Assumptions and Limitations
This calculator is based on an ideal geometric model. To use it correctly, keep the following assumptions and limitations in mind:
- Right circular frustum: The formula assumes the frustum is formed from a right circular cone. The central axis is perpendicular to both circular faces, and the cross-sections are perfect circles.
- Straight, linear sides: The sides between the two circular faces are straight (line segments), not curved or stepped. Shapes with bulging or irregular sides will not be modeled accurately by this formula.
- Parallel faces: The top and bottom circular faces are parallel to each other. If the cut is angled, the shape is an oblique frustum and requires more advanced methods to compute the exact volume.
- Consistent units: All three inputs must use the same length unit. Mixing units (for example, centimeters for one radius and inches for the height) will produce a numerically incorrect volume.

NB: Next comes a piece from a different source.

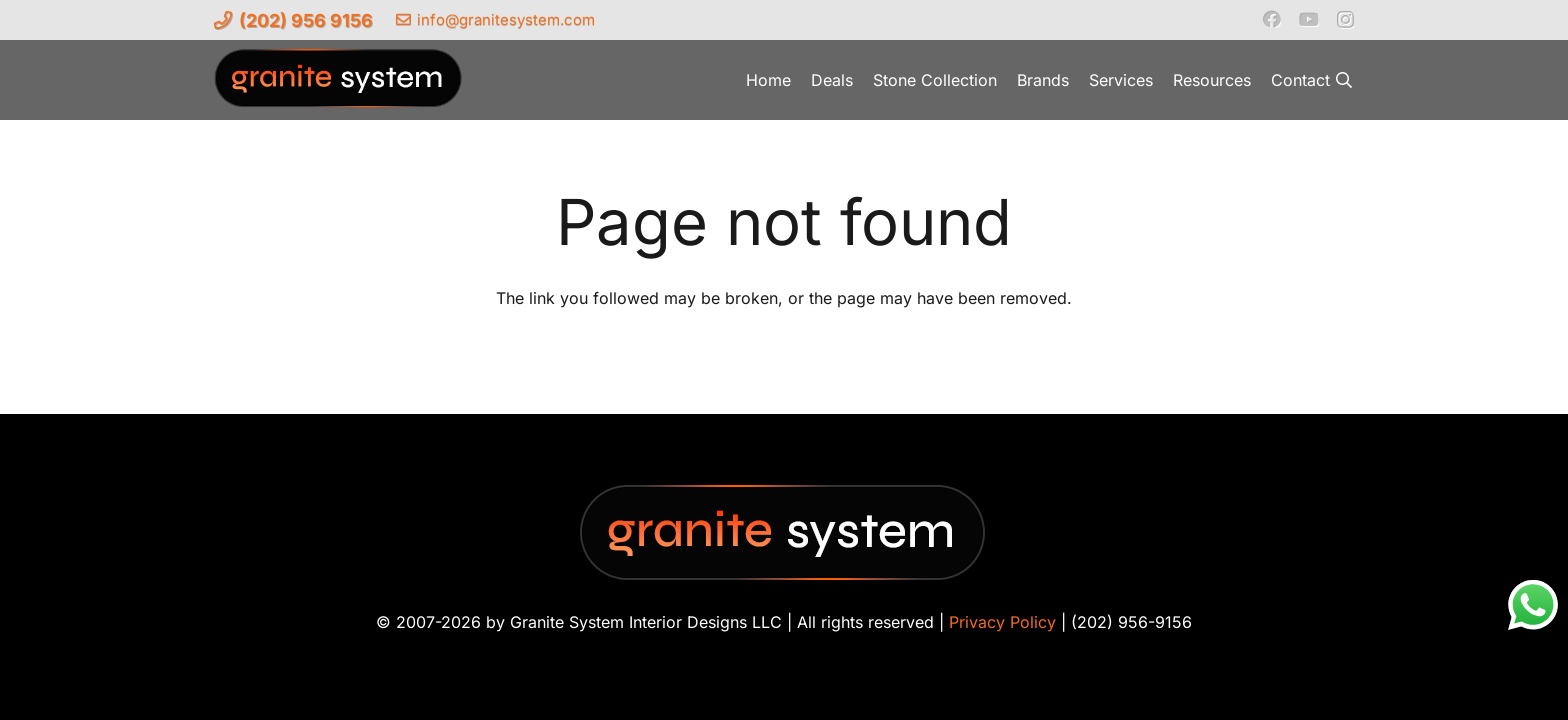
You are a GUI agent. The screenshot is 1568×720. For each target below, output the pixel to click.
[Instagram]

- Non-negative dimensions: Top radius, bottom radius, and height should be zero or positive. Negative dimensions are not physically meaningful.
- Geometric idealization: Real objects may have wall thickness, fillets, or manufacturing tolerances. This tool reports the ideal interior volume for the entered dimensions; adjust separately for wall thickness or fittings if needed.
- Input limits: Extremely large or extremely small values may exceed practical measurement accuracy or floating-point precision. For everyday engineering or construction uses, typical dimensions will work reliably.
By understanding these assumptions, you can better judge when this calculator is appropriate for your application and when a more detailed engineering model or measurement might be required.